Text and item location entries =
■ ■ ■ ■ ■ ■ ■
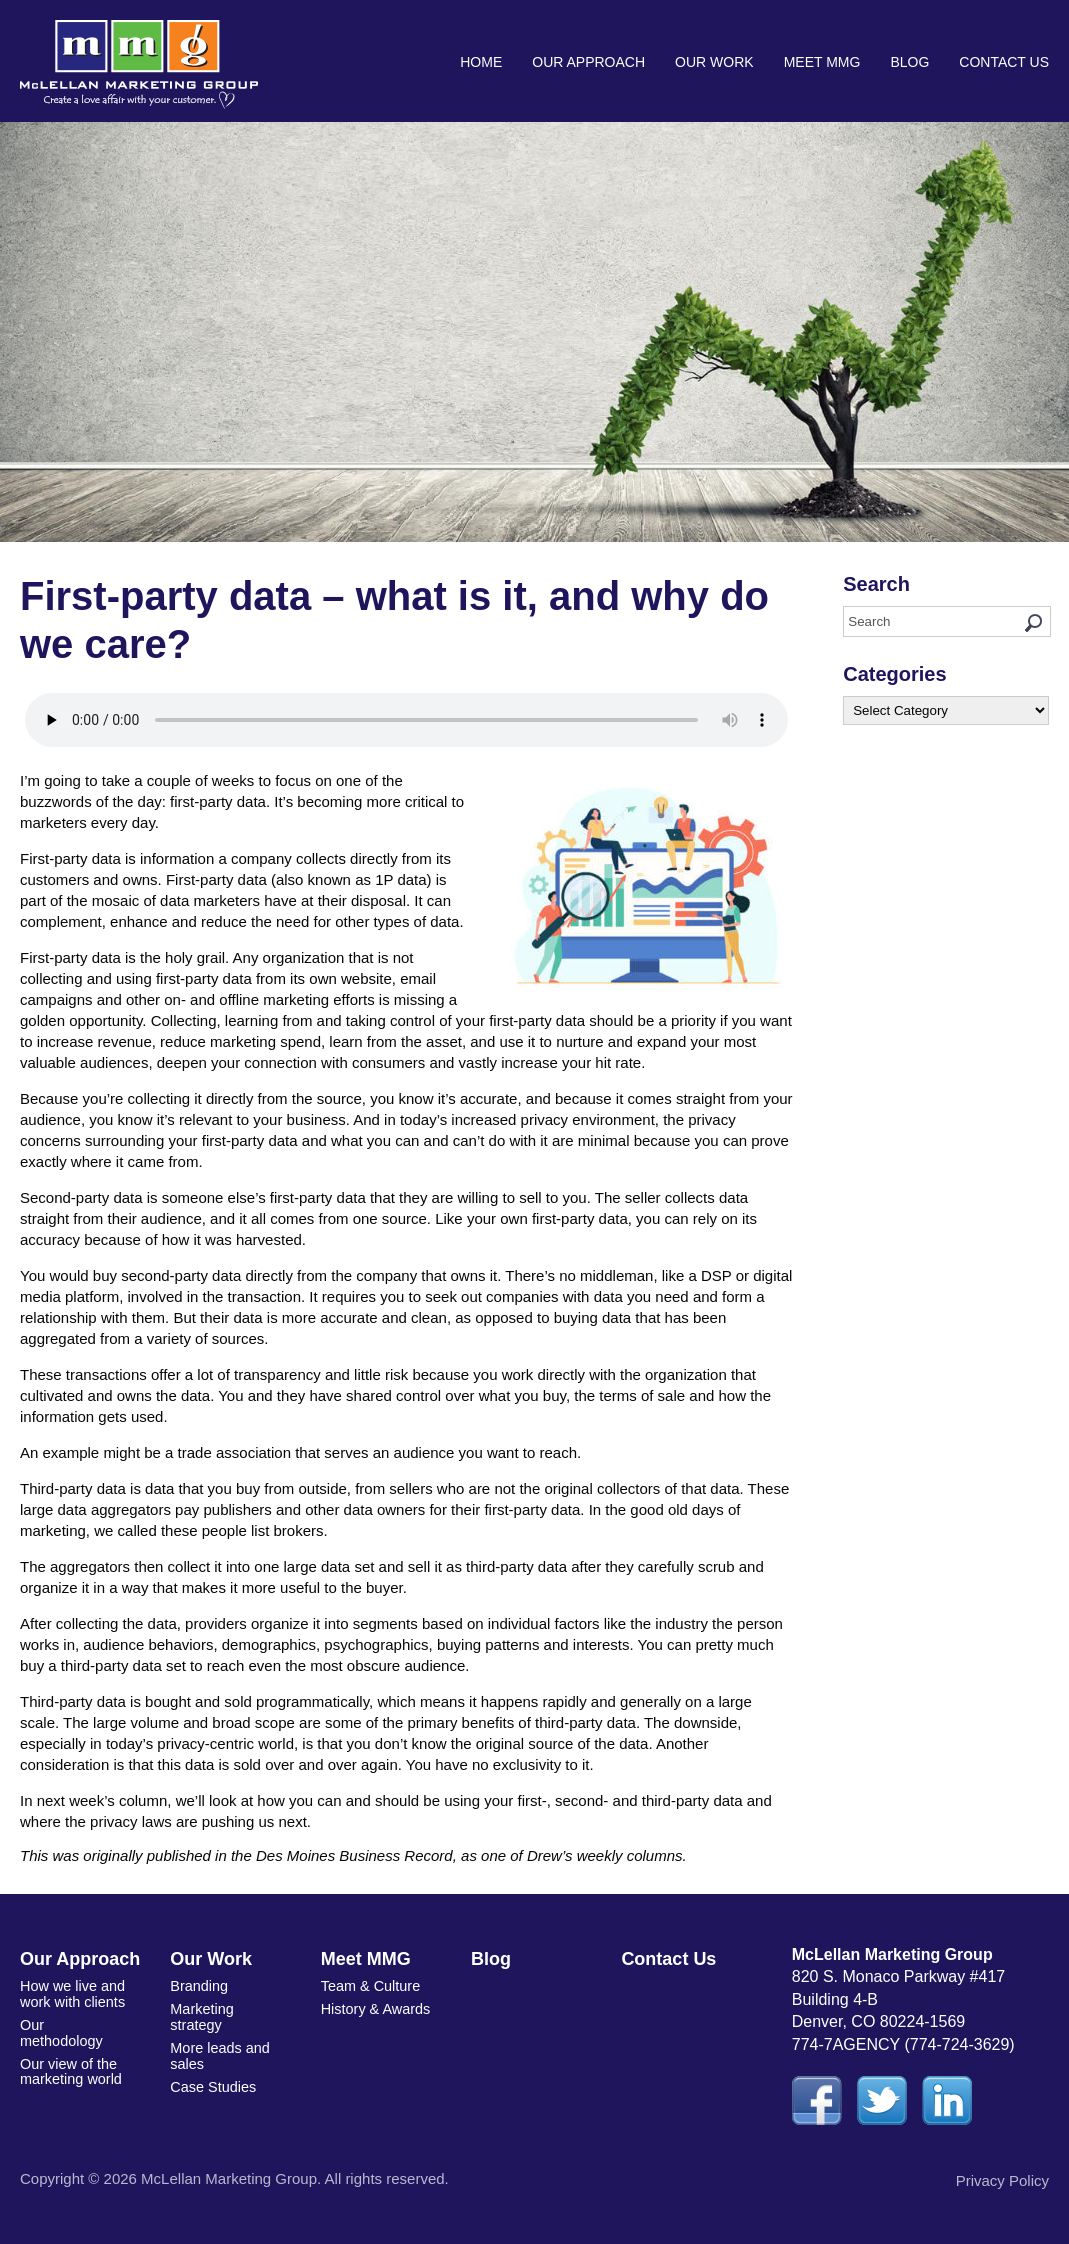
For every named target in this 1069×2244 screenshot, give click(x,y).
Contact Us (1004, 62)
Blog (909, 62)
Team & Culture (369, 1985)
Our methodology (73, 2022)
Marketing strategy (200, 2014)
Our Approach (588, 62)
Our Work (714, 62)
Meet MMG (822, 62)
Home (481, 62)
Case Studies (211, 2080)
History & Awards (374, 2007)
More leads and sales (218, 2050)
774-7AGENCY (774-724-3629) (903, 2044)
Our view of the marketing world (69, 2050)
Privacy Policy (1002, 2180)
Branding (198, 1985)
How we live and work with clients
■ ■ ■ ■ ■ ■ ■
Rewrite all of the rows above as a numbered list, dropping any blank lines and leaving the pictures out.

RESULT OF THIS EXERCISE =
1. For every named target in this 1069×2244 screenshot, give click(x,y).
2. Contact Us (1004, 62)
3. Blog (909, 62)
4. Team & Culture (369, 1985)
5. Our methodology (73, 2022)
6. Marketing strategy (200, 2014)
7. Our Approach (588, 62)
8. Our Work (714, 62)
9. Meet MMG (822, 62)
10. Home (481, 62)
11. Case Studies (211, 2080)
12. History & Awards (374, 2007)
13. More leads and sales (218, 2050)
14. 774-7AGENCY (774-724-3629) (903, 2044)
15. Our view of the marketing world (69, 2050)
16. Privacy Policy (1002, 2180)
17. Branding (198, 1985)
18. How we live and work with clients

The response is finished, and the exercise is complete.